### Exercise directions
Restate all of the data precisely, omitting nothing.

Collected data

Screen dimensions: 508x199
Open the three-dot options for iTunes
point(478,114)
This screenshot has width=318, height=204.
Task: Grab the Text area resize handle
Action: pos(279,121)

### Solution for this exercise
Screen dimensions: 508x199
Open the three-dot options for iTunes
point(478,114)
This screenshot has width=318, height=204.
Task: Grab the Text area resize handle
Action: pos(279,121)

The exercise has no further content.